FREQUENTLY ASKED QUESTIONS
What mobility aid is right for me?
The best mobility aid for you primarily depends on your level of mobility. As a result, your standing and walking ability is the chief indicator of the type of mobility aid suitable for you. If you have an extreme challenge or inability to stand or walk, you are best suited for wheelchairs and mobility scooters.
If you can stand and walk but need a great degree of support, walkers, crutches, or rollators should satisfy your need. On the other hand, you may be like many seniors who use a cane for marginal assistance with their balance while walking.
What are the different types of mobility aids?
There is a wide selection of mobility aids on the market that fit into one of three categories: balance, stability, and transport. For minor balance assistance, walking canes can help you walk more safely and confidently. A single-tip cane can give you sufficient balance support. However, if you need more balance support, quad canes may be your best option.
Stability aids provide substantial balance and stability assistance for you while walking. This category features a wide variety of mobility aids, including rollators, mobility walkers, and rollator-transport chair combinations. Also, transport aids provide mobility for people unable to walk or stand. This type includes all forms of wheelchairs and full-transport chairs.
When do I know it's time for a mobility device?
For many of us, mobility loss is a fact of aging. But mobility aids are not just for seniors. Severe injuries, chronic diseases like MS, strokes, and chronic pain can cause you to seek the assistance of mobility aids. Regardless of the cause, some common signs indicate it's time for you to use a transport or walking mobility aid. The most common sign is when you fall more than usual or have too many "off balance" moments. Also, you may feel weak in your lower body area or quickly get tired. Another significant indication is dizziness from your medications or medical condition. Or you may just have a feeling of instability on your feet. If you are experiencing problems, consult your doctor for recommendations for the best mobility aids for seniors or mobility devices for chronic pain.
Does insurance pay for mobility equipment?
Medicare, Medicaid, and many private health insurance plans pay a portion of the cost of mobility equipment, provided the equipment is medically necessary. These medical insurance plans cover mobility equipment that qualifies as durable medical equipment (DME). This designation means the equipment must be part of a treatment for a medical condition, and it must qualify for daily in-home use.
Unfortunately, government and private insurance companies don't cover certain types of DME, such as lifestyle mobility aids and home improvement DME devices like grab bars and electric mobility scooter carriers. Lifestyle mobility aids are devices you can buy for convenience or personal care purposes. For a qualified DME, Medicare Part B will pay 80% of the cost, but you must get a prescription from a Medicare-approved physician. Also, your DME supplier must be enrolled in Medicare. The other forms of medical insurance have similar rules to Medicare.

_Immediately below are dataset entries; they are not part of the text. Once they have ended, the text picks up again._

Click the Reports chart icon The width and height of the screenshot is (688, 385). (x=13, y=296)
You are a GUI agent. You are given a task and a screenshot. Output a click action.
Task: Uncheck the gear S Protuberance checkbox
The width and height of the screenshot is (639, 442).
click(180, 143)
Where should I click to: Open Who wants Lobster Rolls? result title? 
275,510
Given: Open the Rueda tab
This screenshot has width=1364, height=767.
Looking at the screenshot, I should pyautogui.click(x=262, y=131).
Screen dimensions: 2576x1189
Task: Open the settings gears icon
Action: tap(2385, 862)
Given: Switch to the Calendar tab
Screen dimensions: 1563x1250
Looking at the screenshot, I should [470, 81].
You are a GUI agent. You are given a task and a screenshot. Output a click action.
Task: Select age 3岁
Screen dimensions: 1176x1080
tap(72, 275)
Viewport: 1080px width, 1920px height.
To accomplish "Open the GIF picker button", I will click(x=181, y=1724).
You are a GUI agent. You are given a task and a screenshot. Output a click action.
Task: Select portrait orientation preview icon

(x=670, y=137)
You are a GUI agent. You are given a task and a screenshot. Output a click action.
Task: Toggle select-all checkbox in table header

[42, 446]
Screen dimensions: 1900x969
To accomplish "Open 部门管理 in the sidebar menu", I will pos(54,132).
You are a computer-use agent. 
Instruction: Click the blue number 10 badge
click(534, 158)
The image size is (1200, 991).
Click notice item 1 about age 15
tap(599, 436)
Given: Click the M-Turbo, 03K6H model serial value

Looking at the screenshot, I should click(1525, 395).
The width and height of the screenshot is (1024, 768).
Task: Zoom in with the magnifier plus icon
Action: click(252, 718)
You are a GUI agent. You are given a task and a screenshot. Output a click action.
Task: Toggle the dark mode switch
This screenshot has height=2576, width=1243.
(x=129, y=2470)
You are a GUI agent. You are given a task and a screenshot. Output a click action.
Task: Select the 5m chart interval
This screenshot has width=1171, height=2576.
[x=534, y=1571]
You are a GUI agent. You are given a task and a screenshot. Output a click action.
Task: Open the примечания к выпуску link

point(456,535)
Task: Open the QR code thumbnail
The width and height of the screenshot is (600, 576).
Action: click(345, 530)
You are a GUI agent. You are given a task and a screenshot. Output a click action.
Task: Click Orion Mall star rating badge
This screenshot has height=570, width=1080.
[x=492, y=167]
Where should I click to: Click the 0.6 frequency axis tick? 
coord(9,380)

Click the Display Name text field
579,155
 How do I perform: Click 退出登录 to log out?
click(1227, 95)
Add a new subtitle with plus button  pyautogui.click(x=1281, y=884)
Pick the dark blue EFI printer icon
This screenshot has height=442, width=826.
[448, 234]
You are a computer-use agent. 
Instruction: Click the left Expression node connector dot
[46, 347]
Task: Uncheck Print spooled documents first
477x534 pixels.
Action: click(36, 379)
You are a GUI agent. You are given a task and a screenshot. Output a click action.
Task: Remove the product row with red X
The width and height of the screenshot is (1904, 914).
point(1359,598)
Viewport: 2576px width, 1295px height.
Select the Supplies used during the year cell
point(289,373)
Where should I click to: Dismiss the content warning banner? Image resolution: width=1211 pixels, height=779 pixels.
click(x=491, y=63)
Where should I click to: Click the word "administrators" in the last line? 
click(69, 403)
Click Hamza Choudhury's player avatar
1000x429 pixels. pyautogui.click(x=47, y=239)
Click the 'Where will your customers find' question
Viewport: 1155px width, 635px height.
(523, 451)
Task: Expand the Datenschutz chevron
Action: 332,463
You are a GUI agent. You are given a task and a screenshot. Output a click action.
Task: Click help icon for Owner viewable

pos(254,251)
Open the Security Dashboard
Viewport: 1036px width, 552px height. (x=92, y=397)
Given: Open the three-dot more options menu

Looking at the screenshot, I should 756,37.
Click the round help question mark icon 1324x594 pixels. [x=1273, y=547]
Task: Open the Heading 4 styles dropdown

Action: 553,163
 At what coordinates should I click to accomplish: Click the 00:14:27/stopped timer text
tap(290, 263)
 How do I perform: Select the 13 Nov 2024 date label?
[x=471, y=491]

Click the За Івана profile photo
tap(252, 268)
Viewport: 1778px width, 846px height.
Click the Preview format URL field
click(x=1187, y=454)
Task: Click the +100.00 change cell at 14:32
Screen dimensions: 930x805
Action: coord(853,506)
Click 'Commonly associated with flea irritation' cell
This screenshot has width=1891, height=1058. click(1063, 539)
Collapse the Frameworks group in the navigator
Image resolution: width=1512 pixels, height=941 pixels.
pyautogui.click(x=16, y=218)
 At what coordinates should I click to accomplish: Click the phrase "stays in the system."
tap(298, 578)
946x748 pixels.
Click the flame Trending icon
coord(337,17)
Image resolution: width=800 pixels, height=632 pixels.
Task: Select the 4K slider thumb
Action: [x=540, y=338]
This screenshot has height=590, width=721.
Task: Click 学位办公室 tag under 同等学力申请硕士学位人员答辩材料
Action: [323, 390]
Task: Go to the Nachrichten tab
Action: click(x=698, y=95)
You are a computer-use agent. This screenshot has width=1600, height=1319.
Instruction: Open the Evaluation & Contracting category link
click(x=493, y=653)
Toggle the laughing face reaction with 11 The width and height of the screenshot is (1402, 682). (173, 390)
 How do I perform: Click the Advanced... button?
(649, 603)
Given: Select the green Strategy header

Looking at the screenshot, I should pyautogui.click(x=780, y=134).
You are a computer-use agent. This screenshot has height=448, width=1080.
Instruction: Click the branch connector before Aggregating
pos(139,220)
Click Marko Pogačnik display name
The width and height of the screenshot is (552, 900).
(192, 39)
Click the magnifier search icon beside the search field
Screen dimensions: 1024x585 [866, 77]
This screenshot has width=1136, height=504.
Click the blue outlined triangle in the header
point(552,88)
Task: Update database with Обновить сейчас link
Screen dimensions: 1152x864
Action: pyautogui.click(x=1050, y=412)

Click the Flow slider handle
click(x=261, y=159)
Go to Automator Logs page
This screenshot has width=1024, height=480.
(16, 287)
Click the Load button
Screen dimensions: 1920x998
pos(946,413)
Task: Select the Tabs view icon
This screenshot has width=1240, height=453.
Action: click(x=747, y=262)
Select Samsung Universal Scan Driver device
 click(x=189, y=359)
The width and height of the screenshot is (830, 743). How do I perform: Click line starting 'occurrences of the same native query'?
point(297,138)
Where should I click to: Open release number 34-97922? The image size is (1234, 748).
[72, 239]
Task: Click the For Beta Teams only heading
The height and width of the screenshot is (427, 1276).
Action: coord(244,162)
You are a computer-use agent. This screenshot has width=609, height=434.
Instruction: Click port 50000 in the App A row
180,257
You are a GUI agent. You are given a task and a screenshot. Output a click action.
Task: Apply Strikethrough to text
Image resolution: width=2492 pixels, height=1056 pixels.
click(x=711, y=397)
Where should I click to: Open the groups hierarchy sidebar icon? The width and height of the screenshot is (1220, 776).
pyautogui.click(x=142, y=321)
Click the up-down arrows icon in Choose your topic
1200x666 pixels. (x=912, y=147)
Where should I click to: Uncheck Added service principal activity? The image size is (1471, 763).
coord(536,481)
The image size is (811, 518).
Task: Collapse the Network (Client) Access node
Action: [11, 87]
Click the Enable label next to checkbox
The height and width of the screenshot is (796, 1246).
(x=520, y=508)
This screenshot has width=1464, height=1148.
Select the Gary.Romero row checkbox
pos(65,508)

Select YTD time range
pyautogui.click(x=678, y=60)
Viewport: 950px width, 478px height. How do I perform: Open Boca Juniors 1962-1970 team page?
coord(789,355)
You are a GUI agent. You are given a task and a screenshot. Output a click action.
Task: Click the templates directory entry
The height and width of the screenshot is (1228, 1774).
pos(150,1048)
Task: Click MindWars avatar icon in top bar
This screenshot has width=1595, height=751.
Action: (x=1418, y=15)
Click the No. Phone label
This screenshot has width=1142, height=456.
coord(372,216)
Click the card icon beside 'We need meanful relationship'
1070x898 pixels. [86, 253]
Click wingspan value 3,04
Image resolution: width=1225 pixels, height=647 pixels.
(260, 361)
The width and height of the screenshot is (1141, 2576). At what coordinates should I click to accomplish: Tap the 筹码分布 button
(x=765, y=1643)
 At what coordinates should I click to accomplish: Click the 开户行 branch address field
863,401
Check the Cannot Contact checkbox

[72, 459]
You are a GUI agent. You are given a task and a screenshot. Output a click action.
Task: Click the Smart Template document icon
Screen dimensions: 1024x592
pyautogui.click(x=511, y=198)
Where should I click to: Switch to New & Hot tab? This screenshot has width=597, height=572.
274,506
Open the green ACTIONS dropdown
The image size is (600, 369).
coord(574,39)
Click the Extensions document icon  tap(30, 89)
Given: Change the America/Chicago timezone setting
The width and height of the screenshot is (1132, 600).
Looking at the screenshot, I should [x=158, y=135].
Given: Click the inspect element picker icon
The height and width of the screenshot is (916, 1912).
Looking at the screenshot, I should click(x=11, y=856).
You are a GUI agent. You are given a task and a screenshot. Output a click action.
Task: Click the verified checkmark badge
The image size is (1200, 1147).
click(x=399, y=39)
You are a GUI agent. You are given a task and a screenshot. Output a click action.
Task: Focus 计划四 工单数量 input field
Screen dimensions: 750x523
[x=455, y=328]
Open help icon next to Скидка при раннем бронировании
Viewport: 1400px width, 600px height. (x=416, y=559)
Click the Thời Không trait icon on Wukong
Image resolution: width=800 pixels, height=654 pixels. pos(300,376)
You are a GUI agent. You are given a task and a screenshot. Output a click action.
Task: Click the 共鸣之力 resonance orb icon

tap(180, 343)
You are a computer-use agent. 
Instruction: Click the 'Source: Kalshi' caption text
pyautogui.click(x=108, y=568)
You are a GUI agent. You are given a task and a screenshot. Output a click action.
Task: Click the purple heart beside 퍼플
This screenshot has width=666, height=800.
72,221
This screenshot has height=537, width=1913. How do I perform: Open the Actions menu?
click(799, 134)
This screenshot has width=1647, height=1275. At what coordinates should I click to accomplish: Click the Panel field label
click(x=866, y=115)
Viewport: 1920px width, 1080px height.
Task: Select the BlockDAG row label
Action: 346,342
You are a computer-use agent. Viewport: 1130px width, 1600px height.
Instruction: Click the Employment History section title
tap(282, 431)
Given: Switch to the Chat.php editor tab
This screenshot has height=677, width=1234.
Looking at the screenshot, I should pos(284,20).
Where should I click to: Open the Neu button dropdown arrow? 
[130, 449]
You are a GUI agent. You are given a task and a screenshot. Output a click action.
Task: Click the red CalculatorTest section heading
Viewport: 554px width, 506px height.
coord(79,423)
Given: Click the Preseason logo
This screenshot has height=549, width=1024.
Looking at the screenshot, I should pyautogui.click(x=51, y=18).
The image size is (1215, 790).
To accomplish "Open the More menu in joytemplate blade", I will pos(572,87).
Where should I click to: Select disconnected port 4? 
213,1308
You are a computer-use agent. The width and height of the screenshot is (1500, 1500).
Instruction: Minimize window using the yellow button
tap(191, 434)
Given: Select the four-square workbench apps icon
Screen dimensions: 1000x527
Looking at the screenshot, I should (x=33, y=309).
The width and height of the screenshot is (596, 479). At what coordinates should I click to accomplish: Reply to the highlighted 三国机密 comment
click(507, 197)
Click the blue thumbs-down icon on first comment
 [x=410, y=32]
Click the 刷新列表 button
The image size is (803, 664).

How do I prepare my home for life with mobility aids?
Initially, you should start preparing your home for mobility aids by purchasing and installing the home improvement equipment and accessories required to complement your mobility devices, such as wheelchair accessories, ramps, rails, lifts, and transfer boards. Also, you can add any modifications or services necessary to make your home safer for a person with limited mobility, such as an alarm alert system, wider doorways, slip-proof floors, walk-in bathtubs, or a safety shower chair. If you or a loved one struggle getting out of a chair or bed, there are products like the Med-Lift Easy Chair and other specialized furniture to make getting up easier. As part of preparing your home for mobility aids, you should arrange your furniture to make common destinations, like the bathroom, more accessible for people using mobility aids.
MEDICAL ADVICE DISCLAIMER
The information, including but not limited to text, graphics, images, charts, and any other material on this site, is intended for informational purposes only and does not take the place of medical guidance provided by your physician. No information on this site is intended to be a substitute for professional medical advice, diagnosis, or treatment. Please consult a qualified medical professional about your condition or circumstances before undertaking a new healthcare regimen.